Optimize the Solr index:
- Go to the core admin page in Solr production: https://harvest-prd.cdlib.org/solr/#/~cores/dc-collection
- Hit the
optimize
button. This process will take a while - Keep refreshing until the index reports being optimized and current.
To push a new index to S3:
-
Log into blackstar and
sudo su - hrv-prd
-
Run
snsatnow solr-index-to-s3.sh
. The DATA_BRANCH is set to production in this environment. This will push the last build Solr index to S3 at the location. This process will take a while, but with the snsatnow wrapper it will send a message to the dsc_harvesting_report Slack channel when finished (It takes some time for the new index to be packaged and zipped on S3).solr.ucldc/indexes//YYYY/MM/solr-index.YYYY-MM-DD-HH_MM_SS.tar.bz2
-
Look at the message sent to dsc_harvesting_report Slack channel. Find the
s3_file_path
reported there. It will be something like:s3_file_path": "s3://solr.ucldc/indexes/production/2023/06/solr-index.2023-06-08-16_58_10.tar.bz2
-
This is the value to pass into the update environment command
The script clone-with-new-s3-index.sh
will do steps 3 to 5 above.
- First, check what environments are running. Run this from your home directory (e.g.,
/home/ec2-user
or/home/hrv-prd
):
eb list
- If there are two enviroments, determine which one is serving as the production environment by running:
eb status [environment name]
on each. Whichever environment has aCNAME
value ofhttps://eb-ucldc-solr2.us-west-2.elasticbeanstalk.com
is the production index, so run the following terminate command on the OTHER environment (be sure to not terminate the production environment with theeb-ucldc-solr2
only CNAME!):
eb terminate [environment name]
- Now run the following, where the
<new index path>
is the value from Step #1 (e.g., s3://solr.ucldc/indexes/production/2023/06/solr-index.2023-06-08-16_58_10.tar.bz2). This process will take a while. By convention, we name the existing environment (<old env name>
)eb-ucldc-solr2-prod
and the new environment (<new env name>
)eb-ucldc-solr2-clone
. However, these names may be switched, depending on which which enviroment was the production environment in the step above. So it may be the case that the production environment iseb-ucldc-solr2-clone
and the new environment will beeb-ucldc-solr2-prod
snsatnow clone-with-new-s3-index.sh <old env name> <new env name> <new index path>
- This command will send a message to the dsc_harvesting_report Slack channel when finished
- When it finishes, you should be able to run the following, and see that INDEX_PATH is updated to the value passed to the script.

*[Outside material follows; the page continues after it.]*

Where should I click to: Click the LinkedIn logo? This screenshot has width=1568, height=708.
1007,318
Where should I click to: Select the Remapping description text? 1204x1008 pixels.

eb printenv <new env name>
Check the new environment's URL for the proper search results:
- Run the following, to confirm the URL that is associated with the environment:
cname_for_env.sh <new env name>
- You can check that the URL is up (and verify that the total object count matches QA reports) by running:
check_solr_api_for_env.sh <new env name>
Swap URLs from the existing environment to the new cloned environment running the updated solr index:
- First, check what environment has the eb-ucldc-solr2.us-west-2.elasticbeanstalk.com CNAME:
eb status <new env name>
Also, check the status and health of the environment. Here's an example of a happy environment:
Environment details for: eb-ucldc-solr2
Application name: ucldc-solr2
Region: us-west-2
Deployed Version: new-nginx-index-html
Environment ID: e-dmmzpvb2vj
Platform: 64bit Amazon Linux 2016.03 v2.1.3 running Docker 1.11.1
Tier: WebServer-Standard
CNAME: eb-ucldc-solr2.us-west-2.elasticbeanstalk.com
Updated: 2023-06-08 02:09:01.062000+00:00
Status: Ready <--
Health: Green <--
- If both look right, swap the URLs and the new index will be live (
eb swap -n <new env name> <old env name>
):
eb swap -n eb-ucldc-solr2-clone eb-ucldc-solr2-prod
Updating the eb-ucldc-solr2 environment:
-
After updating the
eb-ucdlc-solr2
environment, we want to swap back the URL so that the production environment we have up is always namedeb-ucldc-solr2-prod
. Note that this is not required, but the important thing is that the eb-ucdlc-solr2.us-west-2.elasticbeanstalk.com/solr/query URL works. -
The
update-env-with-new-s3-index.sh
command will update an existing beanstalk environment to the new index path. e.g.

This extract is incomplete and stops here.